The stuff is there and the images too: a two-tone coat, gym rings next to a pair of black panties, drawings and backdrops on the walls, and so on. Props for some performance to come or leftovers from a stage just now abandoned by its actors? Theatre sets? Or maybe devices to be handled by
the public? Some of them also function like tools for observing our environment, like gunsights setting up vanishing lines. It’s as if the rear sight and the front sight on a pistol are just waiting for our gaze to line them up. But there are no definite targets here and no ammunition. Only bodies with their eyes fixed on freedom. These objects summon us to move through space in search of a right place, but one we can’t identify. Nonetheless, what Mazzei offers is a generous vision: if there’s no right place for the viewer it’s because his or her place is everywhere. We feel like an ethnographer, an actor, a Harlequin, or a crazy person, but never like an intruder. Will we dare touch them, these ritualistic-looking bits and pieces? Yes! Embedded in an animist logic, they expect something from us. They call for our unspoken resolve and express their sincere desire for our presence.

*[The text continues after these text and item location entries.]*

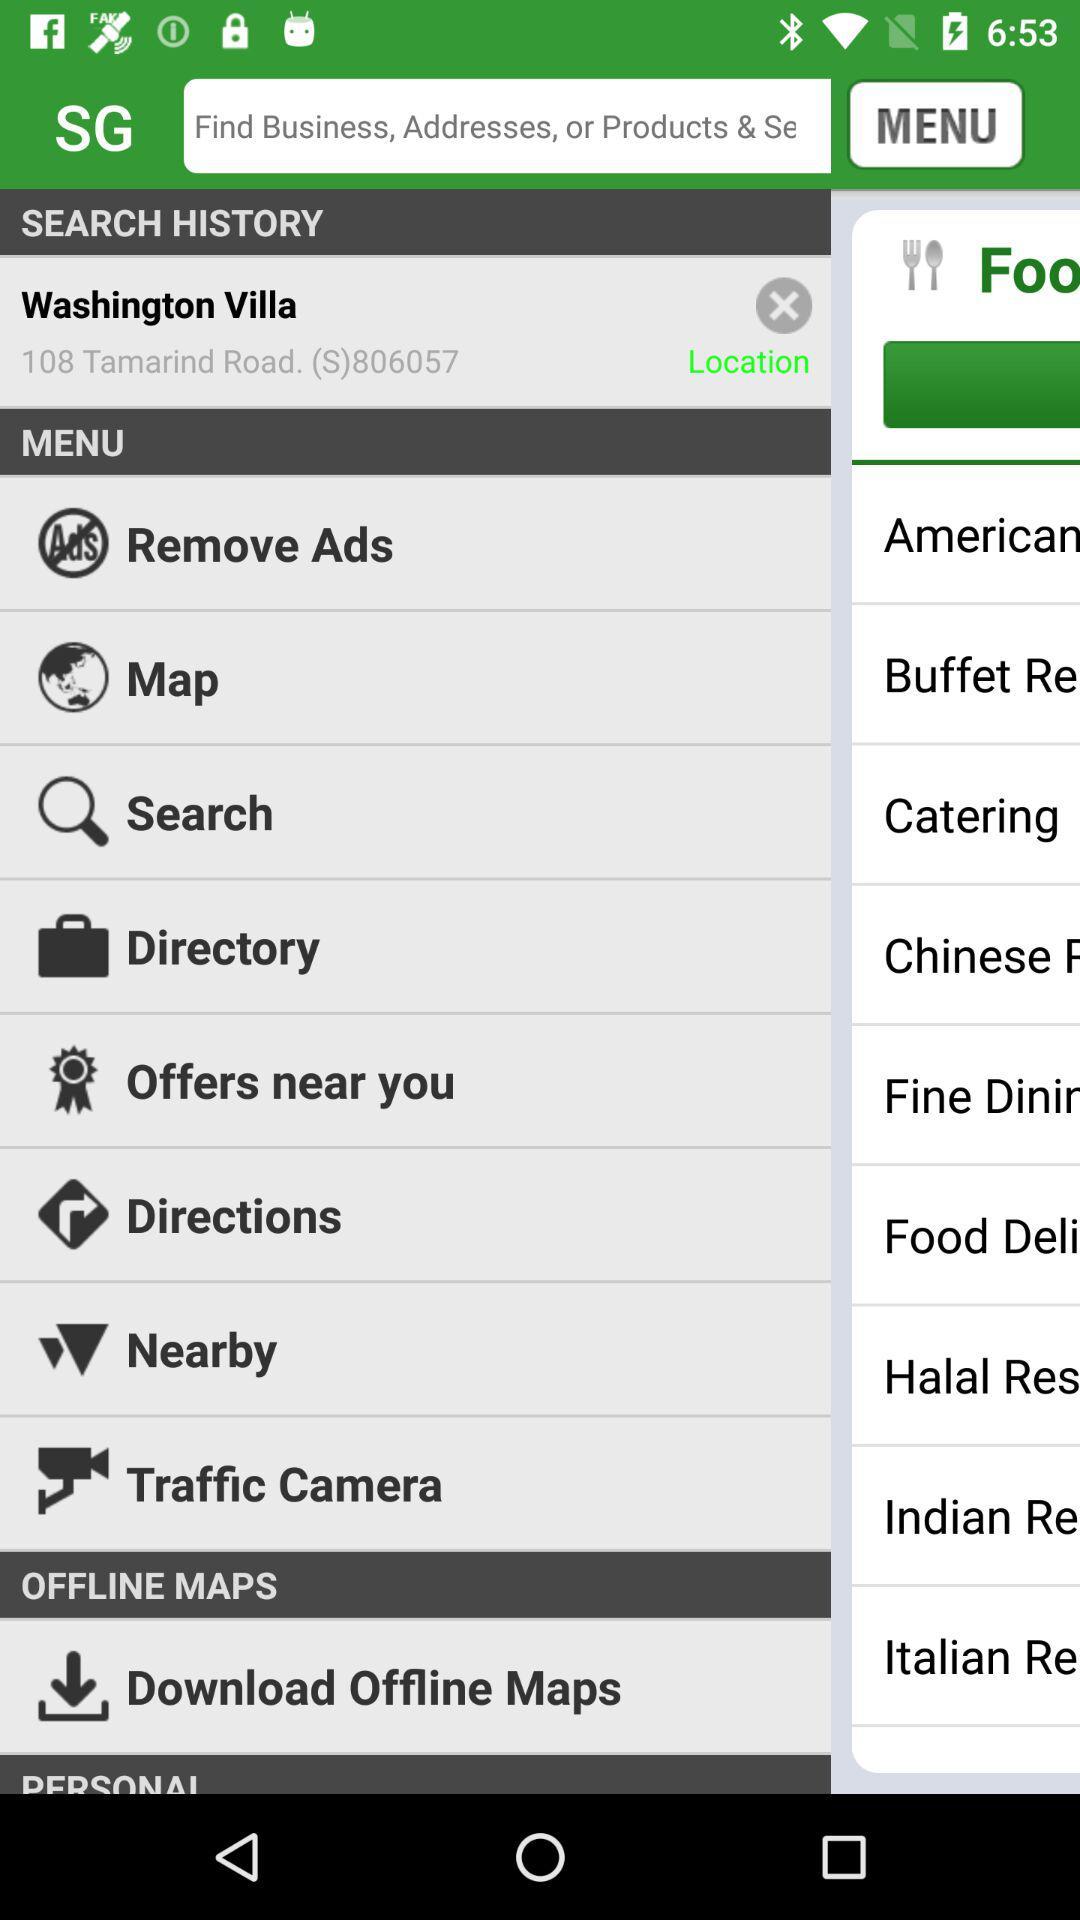 The height and width of the screenshot is (1920, 1080). I want to click on the icon below the offers near you icon, so click(540, 1213).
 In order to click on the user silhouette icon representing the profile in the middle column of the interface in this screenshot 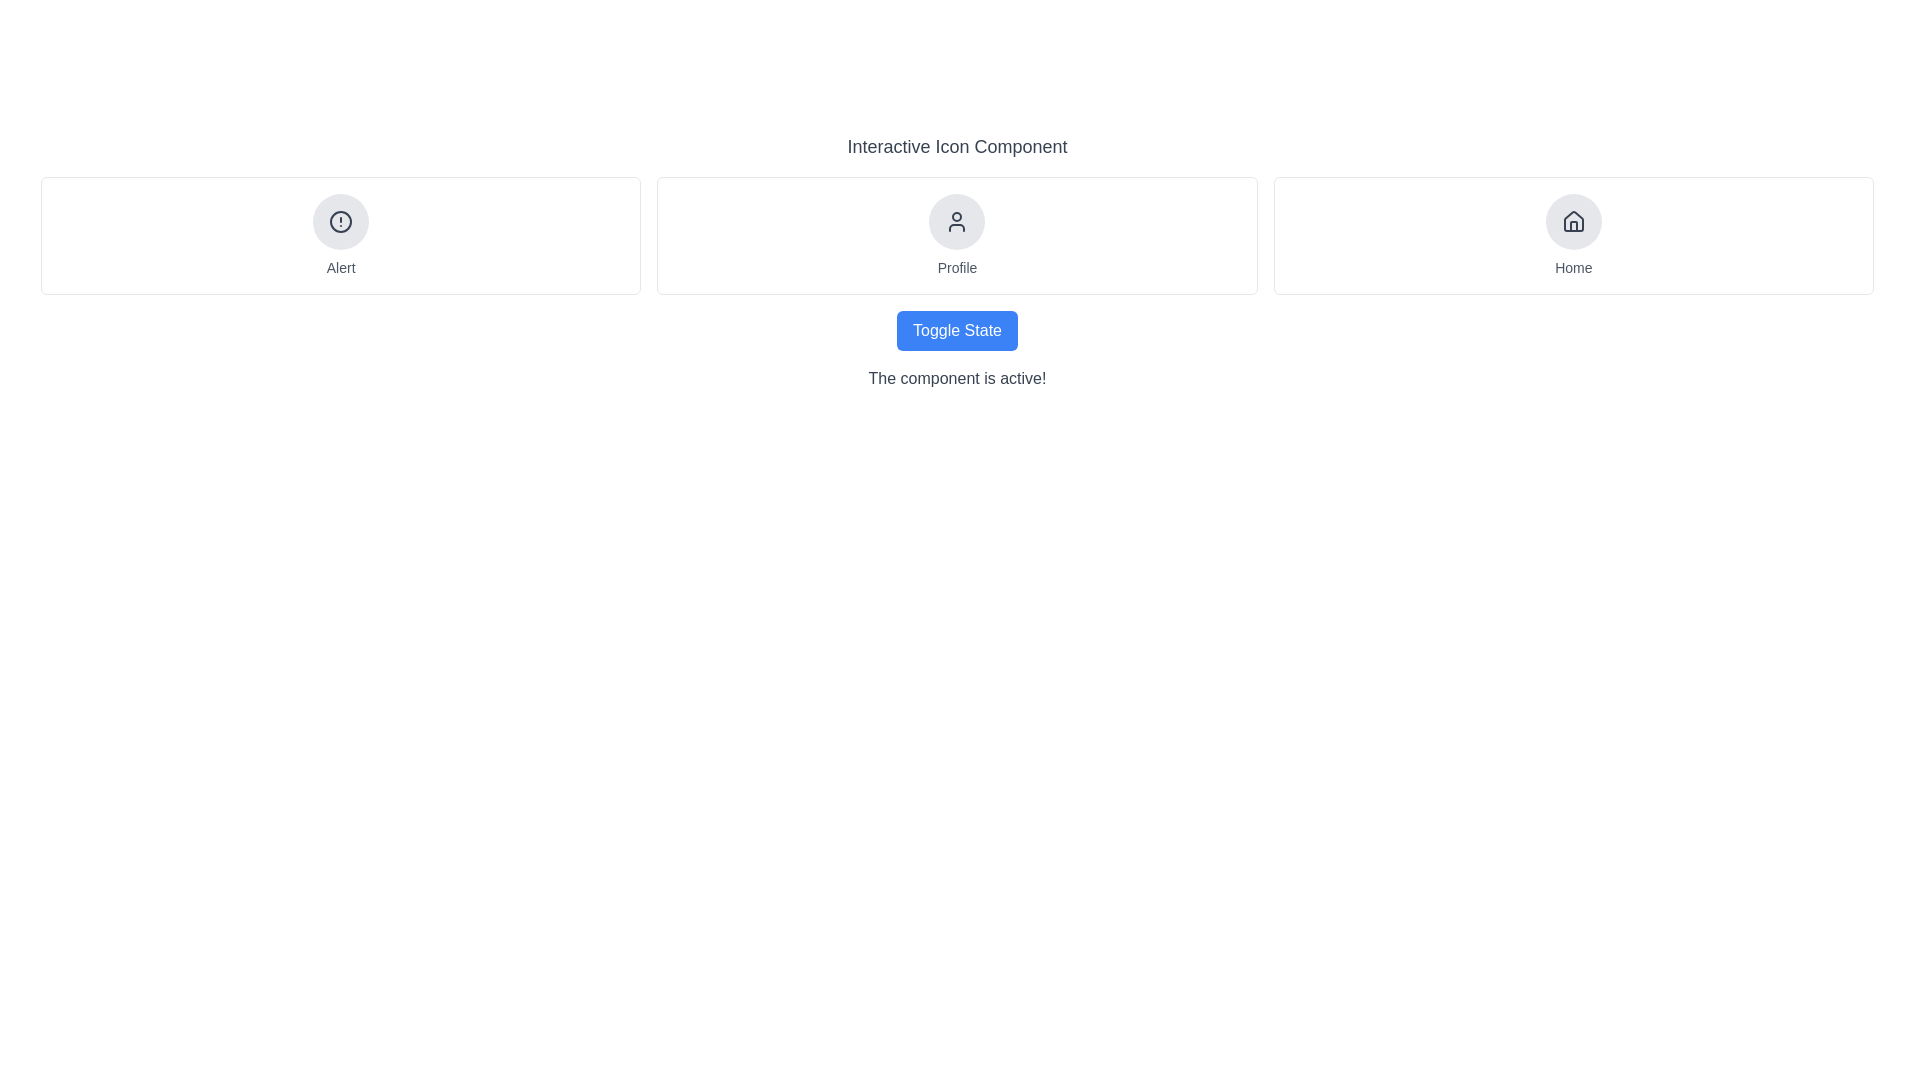, I will do `click(956, 222)`.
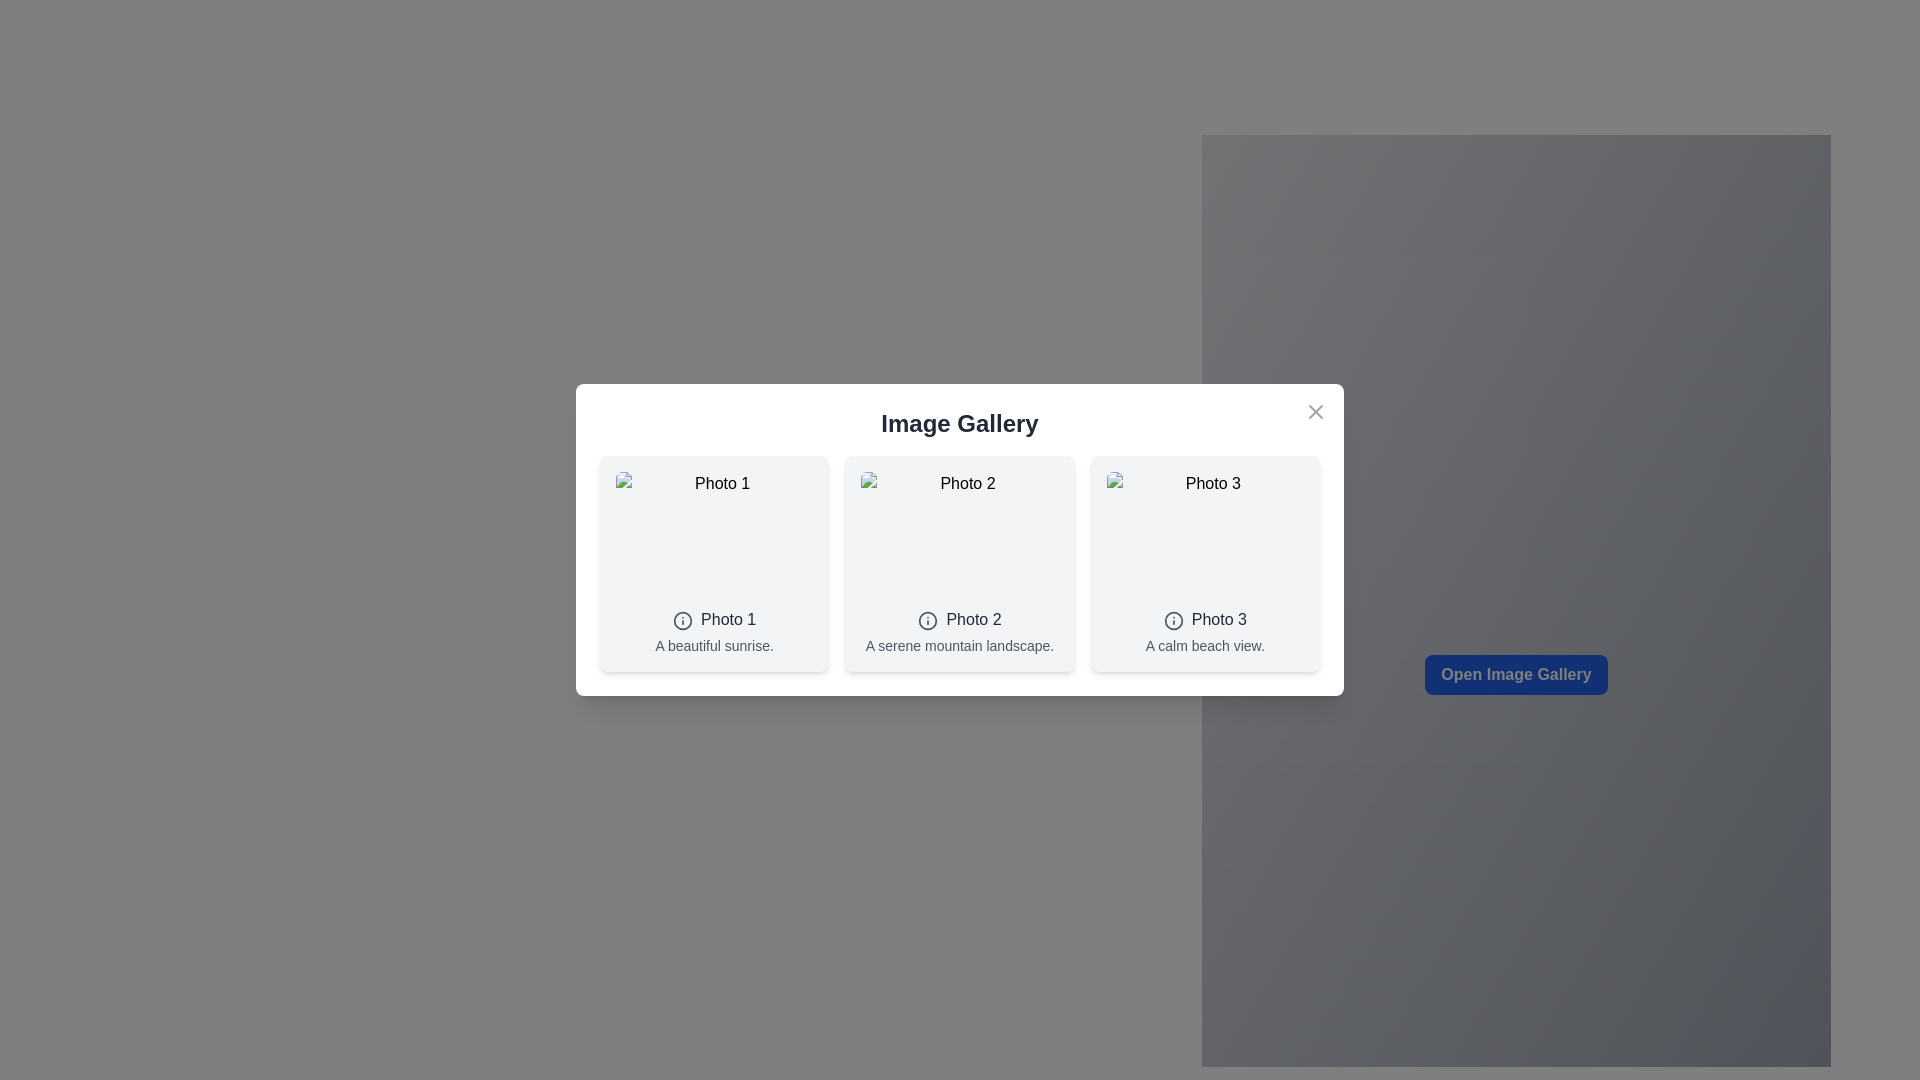 The image size is (1920, 1080). Describe the element at coordinates (960, 645) in the screenshot. I see `the text label that reads 'A serene mountain landscape.' located below the 'Photo 2' heading to potentially view tooltips` at that location.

1.    The exú is an orixá, an entity symbolising communication, patience, order and discipline. He is the protector of villages, cities, houses, things made by human beings, and people’s behaviour. In Yoruba èşù means “sphere”, so the exú is movement too. He must first receive offerings, to ensure that everything goes well and that his function as messenger between the Orun  (the spirit world) and the Aiye  (the material world) is fulfilled. During the colonisation of Africa Europeans mistakenly identified the exú with the Devil, because of his irreverent, provocative, indecent, crafty, sensual, and playful style and the way he was represented in African ritual. In terms of Yoruba theology this confusion with Satan was nonsensical: the exú was not in opposition to God and so could not be considered a personification of evil.
2.   Caetano Veloso, “Fora da Ordem” (song), in Circuladô, 1991.